Under what regulations is the remittance of foreign capital abroad possible from a Free Trade-Industrial Zone?
The initial foreign capital, the net profit and benefits accrued from investment activities and sums arising from sales and transfers of such capital can be legally transferred from the Free Trade-Industrial Zones. The Free Trade-Industrial Zone authority concerned must issue a permit of transfer within one week from the date of the receipt of an application.
How are disputes between the foreign investor and his Iranian counterpart in the free zone, settled?
Disputes between foreign investors and their Iranian counterparts are settled on the basis of written contracts and agreements concluded between the parties concerned. They may resolve the differences through arbitration or refer to the competent court as the case may be.
What about foreign investment in Special Economic Zones?

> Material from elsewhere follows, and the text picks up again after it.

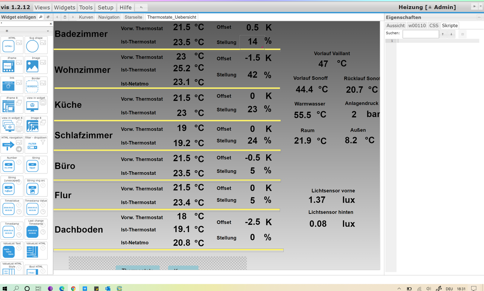Click the undo arrow in the menu bar

[x=141, y=7]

According to the Law on the Establishment and Administration of the Special Economic Zones in the Islamic Republic of Iran, effective from January 2006, the zones have been created to “support economic activities and organize international trade relations in regional economies and producing and processing goods, transfer of technologies, non-oil exports…attracting and protecting foreign investments…in provinces which have the requisite capacity and potential as Special Economic Zones”. According to Article 14 of the Law, issues related to attraction of foreign investment, the percentage and modality of foreign participation allowed, is to be based on the Foreign Investment Promotion and Protection Act (FIPPA) of 2002. Companies and individual investors engaged in producing goods and services are exempt from routine taxation and other customary charges assessed within the mainland. Article 8 of the law treats questions of exchanging of goods outside the mainland by the zones and among the zones domestically. It specifies that such transactions are “exempt from customs duties, commercial benefit taxes and all of the import and export charges under any category…and it will not fall under the limitations and prohibitions of the Export and Import Regulations.”